Evaluasi Perlintasan Tanpa Penjaga
Kabid Humas Polda Jateng, Kombes Pol Artanto, menyampaikan duka mendalam atas kejadian tersebut dan mengeluarkan peringatan keras bagi pengguna jalan. Ia menekankan pentingnya kesadaran masyarakat untuk selalu waspada di dekat jalur kereta api, terutama di perlintasan yang tidak memiliki palang pintu manual maupun otomatis.
“Kami mengimbau masyarakat untuk berhenti sejenak, melihat ke kiri dan kanan sebelum melintas. Keselamatan harus menjadi prioritas utama,” tegas Kombes Artanto.

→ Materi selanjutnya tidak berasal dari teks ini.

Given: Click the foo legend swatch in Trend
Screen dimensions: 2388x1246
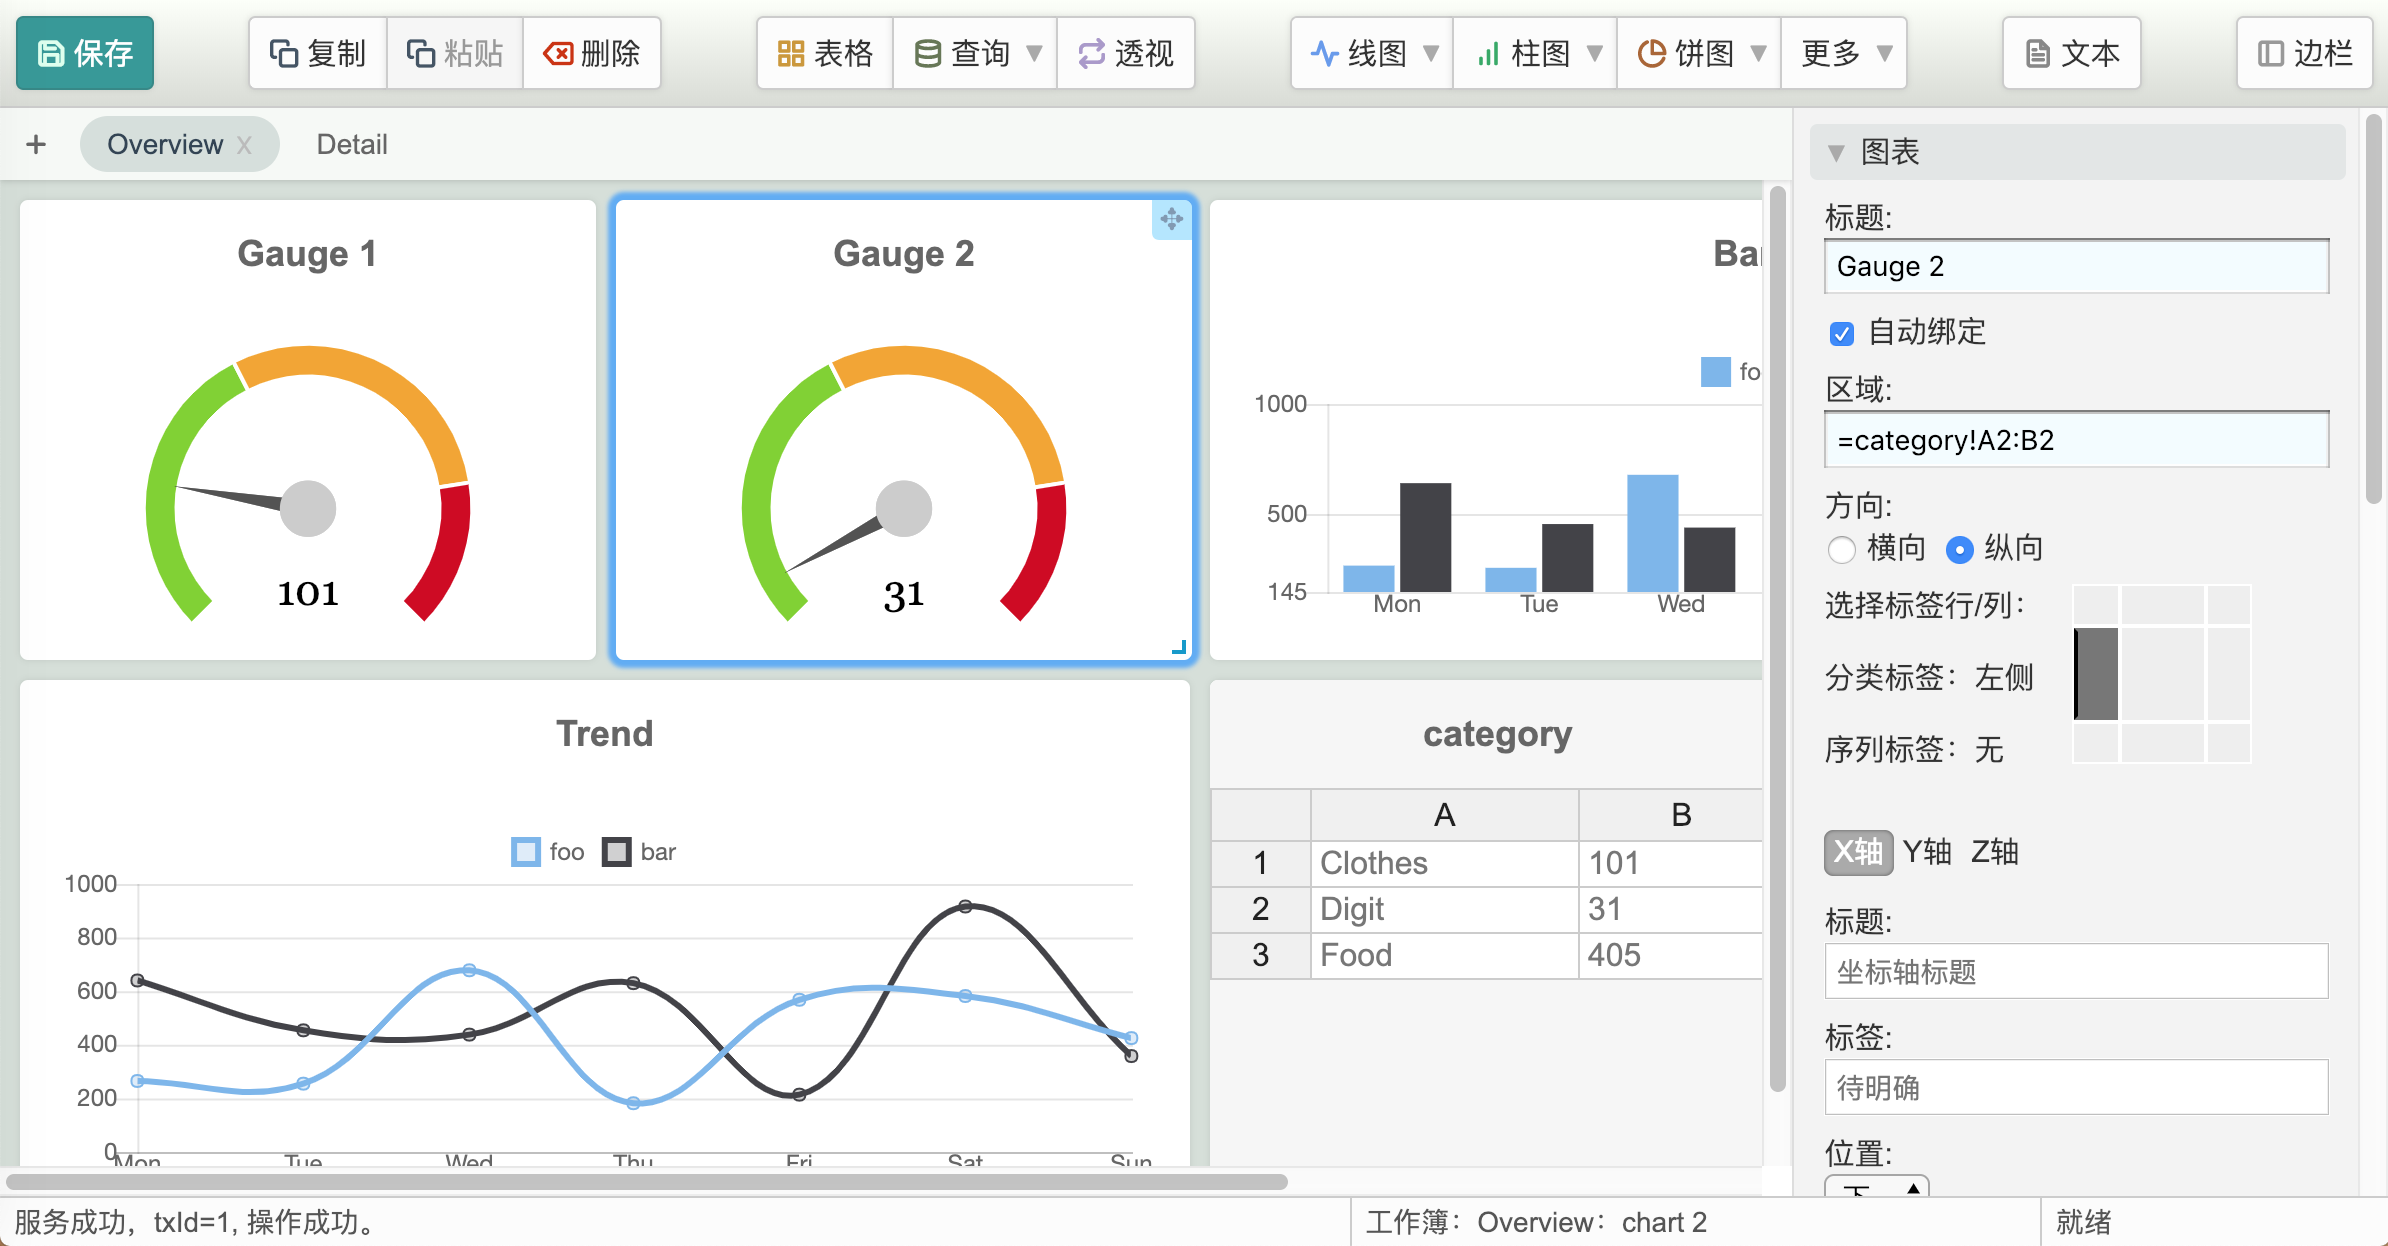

Proses Penyelidikan Lanjutan
Selain olah TKP, kepolisian juga sedang memeriksa sejumlah saksi dan mengumpulkan barang bukti di lokasi kejadian. Hasil dari analisis TAA akan menjadi dasar hukum utama untuk menentukan penyebab pasti kecelakaan. Selain itu, data ini juga akan menjadi bahan evaluasi terkait standarisasi keamanan perlintasan sebidang di wilayah Jawa Tengah.
Proses penyelidikan ini menunjukkan komitmen pihak berwajib untuk mencari kebenaran dan mencegah terulangnya kejadian serupa di masa depan. Dengan pendekatan ilmiah dan teknologi canggih, diharapkan kecelakaan yang merenggut nyawa manusia dapat diminimalisir.